In 1803, the French government offered to sell the Louisiana territory (which included New Orleans, rendered here in a painting from that period) to the United States for about 4 cents an acre.
In 1803, the French government offered to sell the Louisiana territory (which included New Orleans, rendered here in a painting from that period) to the United States for about 4 cents an acre.
“View of New Orleans Taken from the Plantation of Marigny,” photography and imaging by Shelby Silvernell, courtesy of the Chicago History Museum

One of the most transformative documents in American history arrived in Thomas Jefferson’s mail July 14, 1803. It was a proposed treaty from the French government, offering to sell the Louisiana territory to the United States for approximately $15 million, a figure that later was reckoned to be about 4 cents an acre. It would stretch the boundaries of the United States from the Mississippi River into the Rocky Mountains, nearly doubling the country’s territory.

The Louisiana Purchase dominates Volume 41 of The Papers of Thomas Jefferson, the latest installment in a project that has been underway at Princeton since 1943. The new volume, which covers the period from July 11 to Nov. 15, 1803, accompanies Volume 11 of Jefferson’s retirement papers, which are edited by J. Jefferson Looney *83 at the Thomas Jefferson Foundation at the Robert H. Smith International Center for Jefferson Studies at Monticello. Both volumes are published by the Princeton University Press.

Jefferson’s purchase was widely hailed — “Let the Land rejoice, for you have bought Louisiana for a song,” Horatio Gates exulted — but it also was revolutionary, and the president was unsure how to proceed. Neither he nor the French knew exactly where Louisiana’s boundaries were, and it was not clear whether the treaty also required a constitutional amendment. Jefferson was inclined to think that it did, but changed his mind when his advisers warned that the French were having second thoughts and a delay might sink the deal. “[T]he less we say about constitutional difficulties respecting Louisiana the better,” he advised Secretary of State James Madison 1771. By the time the Senate ratified the treaty Oct. 20, Jefferson already had commissioned Meriwether Lewis and William Clark to explore the new territory. 

The volume also includes the preparations for his annual message to Congress.
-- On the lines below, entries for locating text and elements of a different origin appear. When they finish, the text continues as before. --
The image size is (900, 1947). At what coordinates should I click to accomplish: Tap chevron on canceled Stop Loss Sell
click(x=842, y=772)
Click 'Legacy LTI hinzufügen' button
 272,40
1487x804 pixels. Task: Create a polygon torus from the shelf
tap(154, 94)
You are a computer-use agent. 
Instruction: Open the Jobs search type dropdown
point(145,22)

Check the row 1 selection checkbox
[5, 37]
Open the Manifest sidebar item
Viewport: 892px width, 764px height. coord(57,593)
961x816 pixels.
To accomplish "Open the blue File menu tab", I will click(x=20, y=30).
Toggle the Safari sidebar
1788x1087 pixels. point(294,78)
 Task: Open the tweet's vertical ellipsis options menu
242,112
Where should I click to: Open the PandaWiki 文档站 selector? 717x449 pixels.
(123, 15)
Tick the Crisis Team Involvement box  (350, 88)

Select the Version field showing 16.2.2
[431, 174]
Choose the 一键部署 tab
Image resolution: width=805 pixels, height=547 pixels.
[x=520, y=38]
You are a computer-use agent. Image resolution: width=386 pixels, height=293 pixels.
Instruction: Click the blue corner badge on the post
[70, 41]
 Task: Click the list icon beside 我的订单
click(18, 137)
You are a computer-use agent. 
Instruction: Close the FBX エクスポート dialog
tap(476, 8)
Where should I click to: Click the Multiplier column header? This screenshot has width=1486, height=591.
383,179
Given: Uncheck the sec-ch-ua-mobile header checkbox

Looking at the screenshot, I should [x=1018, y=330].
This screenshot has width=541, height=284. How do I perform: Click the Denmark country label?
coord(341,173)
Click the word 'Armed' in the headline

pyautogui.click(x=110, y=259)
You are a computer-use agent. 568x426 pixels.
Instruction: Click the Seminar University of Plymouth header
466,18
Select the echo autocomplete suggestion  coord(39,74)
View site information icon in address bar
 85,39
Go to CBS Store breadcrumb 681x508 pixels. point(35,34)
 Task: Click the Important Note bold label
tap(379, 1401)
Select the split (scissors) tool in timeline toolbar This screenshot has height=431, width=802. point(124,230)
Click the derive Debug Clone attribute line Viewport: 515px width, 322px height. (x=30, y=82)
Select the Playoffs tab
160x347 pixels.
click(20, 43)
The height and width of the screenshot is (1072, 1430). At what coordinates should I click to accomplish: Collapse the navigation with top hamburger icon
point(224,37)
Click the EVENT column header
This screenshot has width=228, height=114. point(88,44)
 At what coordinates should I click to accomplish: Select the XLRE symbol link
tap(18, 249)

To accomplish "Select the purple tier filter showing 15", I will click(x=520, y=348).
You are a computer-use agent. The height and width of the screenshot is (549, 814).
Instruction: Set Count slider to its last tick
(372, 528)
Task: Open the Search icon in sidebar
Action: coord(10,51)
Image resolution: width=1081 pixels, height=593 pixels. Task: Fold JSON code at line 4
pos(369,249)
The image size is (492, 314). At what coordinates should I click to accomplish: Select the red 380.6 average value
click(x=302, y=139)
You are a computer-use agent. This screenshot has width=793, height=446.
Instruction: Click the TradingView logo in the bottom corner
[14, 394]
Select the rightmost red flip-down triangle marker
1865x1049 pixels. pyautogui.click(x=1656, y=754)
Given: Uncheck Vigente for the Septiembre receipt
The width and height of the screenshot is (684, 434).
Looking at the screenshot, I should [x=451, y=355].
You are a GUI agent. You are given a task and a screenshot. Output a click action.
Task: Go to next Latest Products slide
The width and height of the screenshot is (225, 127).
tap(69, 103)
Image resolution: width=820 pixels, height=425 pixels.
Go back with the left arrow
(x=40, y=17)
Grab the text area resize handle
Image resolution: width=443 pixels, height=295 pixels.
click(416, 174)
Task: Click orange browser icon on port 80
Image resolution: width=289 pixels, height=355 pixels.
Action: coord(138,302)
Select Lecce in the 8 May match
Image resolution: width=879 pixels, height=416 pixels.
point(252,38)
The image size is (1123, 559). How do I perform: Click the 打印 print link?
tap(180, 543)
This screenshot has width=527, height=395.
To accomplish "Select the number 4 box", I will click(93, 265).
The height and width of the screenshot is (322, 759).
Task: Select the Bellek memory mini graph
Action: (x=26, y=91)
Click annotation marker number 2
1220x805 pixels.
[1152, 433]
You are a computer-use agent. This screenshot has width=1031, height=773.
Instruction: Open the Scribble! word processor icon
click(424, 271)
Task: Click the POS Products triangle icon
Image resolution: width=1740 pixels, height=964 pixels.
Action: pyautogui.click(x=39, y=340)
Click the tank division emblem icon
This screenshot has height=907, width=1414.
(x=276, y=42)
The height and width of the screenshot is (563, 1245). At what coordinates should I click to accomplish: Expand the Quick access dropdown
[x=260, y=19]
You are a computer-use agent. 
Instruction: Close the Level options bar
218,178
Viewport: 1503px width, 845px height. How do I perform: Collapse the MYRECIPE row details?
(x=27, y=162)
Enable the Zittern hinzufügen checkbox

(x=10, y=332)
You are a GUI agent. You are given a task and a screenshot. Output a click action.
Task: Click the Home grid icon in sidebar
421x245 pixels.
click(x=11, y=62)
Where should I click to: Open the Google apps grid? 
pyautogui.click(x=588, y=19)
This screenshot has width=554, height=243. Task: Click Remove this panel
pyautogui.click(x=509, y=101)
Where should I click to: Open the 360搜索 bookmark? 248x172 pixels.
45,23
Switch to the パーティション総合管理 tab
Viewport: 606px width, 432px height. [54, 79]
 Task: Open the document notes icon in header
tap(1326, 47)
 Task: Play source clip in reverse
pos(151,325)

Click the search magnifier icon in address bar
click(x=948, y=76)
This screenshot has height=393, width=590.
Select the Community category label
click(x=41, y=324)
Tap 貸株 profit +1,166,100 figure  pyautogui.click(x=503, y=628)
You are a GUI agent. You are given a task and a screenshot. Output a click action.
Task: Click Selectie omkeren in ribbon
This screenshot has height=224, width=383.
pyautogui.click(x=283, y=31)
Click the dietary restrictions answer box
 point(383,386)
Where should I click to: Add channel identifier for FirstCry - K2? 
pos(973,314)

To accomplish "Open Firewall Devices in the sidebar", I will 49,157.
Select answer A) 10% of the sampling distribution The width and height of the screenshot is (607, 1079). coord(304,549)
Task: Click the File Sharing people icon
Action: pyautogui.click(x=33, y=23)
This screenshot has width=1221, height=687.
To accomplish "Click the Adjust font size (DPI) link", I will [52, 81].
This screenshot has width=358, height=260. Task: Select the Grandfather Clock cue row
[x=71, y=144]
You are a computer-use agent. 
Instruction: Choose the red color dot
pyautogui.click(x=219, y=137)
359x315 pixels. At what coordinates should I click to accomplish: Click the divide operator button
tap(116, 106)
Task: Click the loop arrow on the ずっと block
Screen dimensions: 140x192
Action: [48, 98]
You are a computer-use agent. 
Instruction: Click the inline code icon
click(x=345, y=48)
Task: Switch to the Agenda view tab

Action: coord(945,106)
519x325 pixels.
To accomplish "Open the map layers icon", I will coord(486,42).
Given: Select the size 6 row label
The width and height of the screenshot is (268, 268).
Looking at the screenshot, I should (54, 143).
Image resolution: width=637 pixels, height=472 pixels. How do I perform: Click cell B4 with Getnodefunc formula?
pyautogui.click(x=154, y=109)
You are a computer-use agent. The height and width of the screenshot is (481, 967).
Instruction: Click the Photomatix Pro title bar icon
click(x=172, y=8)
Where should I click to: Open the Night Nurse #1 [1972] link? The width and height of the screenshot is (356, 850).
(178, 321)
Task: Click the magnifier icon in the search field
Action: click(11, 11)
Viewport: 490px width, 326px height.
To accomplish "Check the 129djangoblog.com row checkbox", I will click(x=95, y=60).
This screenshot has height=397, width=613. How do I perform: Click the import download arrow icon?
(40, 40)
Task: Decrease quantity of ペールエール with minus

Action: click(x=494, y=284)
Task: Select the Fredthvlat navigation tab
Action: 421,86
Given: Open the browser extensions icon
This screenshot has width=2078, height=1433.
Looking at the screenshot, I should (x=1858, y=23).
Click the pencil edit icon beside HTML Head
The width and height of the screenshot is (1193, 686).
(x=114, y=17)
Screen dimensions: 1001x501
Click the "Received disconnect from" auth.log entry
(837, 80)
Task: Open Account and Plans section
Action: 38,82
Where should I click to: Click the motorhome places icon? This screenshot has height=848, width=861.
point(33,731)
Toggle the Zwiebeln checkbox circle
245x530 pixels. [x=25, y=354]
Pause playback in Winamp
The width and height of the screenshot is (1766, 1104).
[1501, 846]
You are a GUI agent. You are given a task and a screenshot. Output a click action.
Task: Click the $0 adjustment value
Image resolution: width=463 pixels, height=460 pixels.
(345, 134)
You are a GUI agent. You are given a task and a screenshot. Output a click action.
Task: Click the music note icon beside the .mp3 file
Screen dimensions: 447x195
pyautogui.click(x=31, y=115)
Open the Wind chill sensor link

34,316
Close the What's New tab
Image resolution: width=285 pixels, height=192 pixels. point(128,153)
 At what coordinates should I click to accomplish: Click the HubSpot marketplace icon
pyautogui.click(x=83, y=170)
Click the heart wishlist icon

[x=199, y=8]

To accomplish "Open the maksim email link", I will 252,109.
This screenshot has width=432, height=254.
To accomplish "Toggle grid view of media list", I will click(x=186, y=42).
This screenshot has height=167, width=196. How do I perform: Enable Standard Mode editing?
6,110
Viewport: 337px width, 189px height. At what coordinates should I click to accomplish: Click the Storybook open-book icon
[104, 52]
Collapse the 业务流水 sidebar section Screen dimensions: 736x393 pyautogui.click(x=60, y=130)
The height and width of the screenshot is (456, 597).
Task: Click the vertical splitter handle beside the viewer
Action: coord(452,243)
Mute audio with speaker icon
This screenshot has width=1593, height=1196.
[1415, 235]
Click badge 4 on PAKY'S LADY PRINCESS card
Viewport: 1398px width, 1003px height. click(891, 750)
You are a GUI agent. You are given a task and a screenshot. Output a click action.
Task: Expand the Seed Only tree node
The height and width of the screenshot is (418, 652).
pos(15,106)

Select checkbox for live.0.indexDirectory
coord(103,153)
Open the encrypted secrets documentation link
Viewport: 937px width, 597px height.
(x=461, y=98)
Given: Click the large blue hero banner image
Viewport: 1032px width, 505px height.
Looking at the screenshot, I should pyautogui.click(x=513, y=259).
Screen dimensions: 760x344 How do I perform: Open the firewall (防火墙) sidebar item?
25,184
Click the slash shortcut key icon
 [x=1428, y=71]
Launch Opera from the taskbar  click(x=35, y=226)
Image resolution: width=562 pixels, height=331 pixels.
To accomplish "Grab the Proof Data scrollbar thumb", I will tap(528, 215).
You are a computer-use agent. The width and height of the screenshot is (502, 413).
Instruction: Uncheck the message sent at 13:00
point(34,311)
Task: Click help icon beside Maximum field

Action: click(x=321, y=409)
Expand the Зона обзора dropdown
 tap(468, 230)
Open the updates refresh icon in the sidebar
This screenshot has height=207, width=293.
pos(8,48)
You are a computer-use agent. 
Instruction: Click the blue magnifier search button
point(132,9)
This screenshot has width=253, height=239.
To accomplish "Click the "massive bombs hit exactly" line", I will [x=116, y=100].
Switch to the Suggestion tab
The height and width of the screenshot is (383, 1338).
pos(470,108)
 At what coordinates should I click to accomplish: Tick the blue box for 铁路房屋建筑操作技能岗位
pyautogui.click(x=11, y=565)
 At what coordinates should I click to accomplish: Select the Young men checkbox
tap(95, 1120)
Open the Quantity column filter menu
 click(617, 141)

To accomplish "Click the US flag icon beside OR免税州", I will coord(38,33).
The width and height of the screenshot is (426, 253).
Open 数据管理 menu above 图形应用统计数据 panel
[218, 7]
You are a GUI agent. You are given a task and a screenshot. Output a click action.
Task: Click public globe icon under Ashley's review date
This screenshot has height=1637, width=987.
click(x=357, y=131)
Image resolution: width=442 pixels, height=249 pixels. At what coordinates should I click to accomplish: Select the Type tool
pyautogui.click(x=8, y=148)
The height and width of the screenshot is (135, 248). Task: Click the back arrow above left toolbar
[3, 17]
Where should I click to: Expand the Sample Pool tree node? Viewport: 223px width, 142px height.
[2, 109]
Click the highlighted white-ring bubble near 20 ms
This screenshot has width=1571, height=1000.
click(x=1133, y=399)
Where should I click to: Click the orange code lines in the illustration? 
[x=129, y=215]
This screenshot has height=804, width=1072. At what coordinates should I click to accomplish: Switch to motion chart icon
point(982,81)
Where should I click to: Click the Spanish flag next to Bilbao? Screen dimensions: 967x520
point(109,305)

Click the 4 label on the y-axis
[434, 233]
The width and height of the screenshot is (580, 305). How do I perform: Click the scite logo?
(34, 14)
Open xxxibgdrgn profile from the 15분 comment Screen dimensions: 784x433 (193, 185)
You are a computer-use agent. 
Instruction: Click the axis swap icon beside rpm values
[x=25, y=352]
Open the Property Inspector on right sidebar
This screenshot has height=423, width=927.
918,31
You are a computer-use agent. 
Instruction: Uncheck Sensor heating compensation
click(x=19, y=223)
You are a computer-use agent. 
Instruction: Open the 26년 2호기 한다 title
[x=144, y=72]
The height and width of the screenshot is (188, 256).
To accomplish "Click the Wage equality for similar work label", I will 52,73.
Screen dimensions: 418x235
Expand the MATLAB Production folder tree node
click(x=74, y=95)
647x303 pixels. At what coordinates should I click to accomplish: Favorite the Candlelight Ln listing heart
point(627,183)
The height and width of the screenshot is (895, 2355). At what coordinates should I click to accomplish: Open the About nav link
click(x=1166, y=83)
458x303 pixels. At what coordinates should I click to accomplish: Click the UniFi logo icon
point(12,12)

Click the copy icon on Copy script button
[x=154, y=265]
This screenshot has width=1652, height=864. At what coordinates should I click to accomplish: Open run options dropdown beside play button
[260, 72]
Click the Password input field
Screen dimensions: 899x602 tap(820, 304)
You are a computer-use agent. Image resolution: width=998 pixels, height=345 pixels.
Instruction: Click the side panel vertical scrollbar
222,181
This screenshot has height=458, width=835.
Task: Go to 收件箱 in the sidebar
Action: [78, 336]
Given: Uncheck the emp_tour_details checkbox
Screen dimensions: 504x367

Unlike his predecessors, Jefferson chose to deliver his messages in writing, a tradition that would continue until Woodrow Wilson 1879 revived the practice of presidents reading their annual message — now called the State of the Union address — in person.

A staff of nine researchers and editors is working on the 70,000 documents in Jefferson’s papers. James McClure recently took over as the project’s general editor, succeeding Firestone Library senior scholar Barbara Oberg. He hopes to finish editing the papers by 2026, the bicentennial of Jefferson’s death.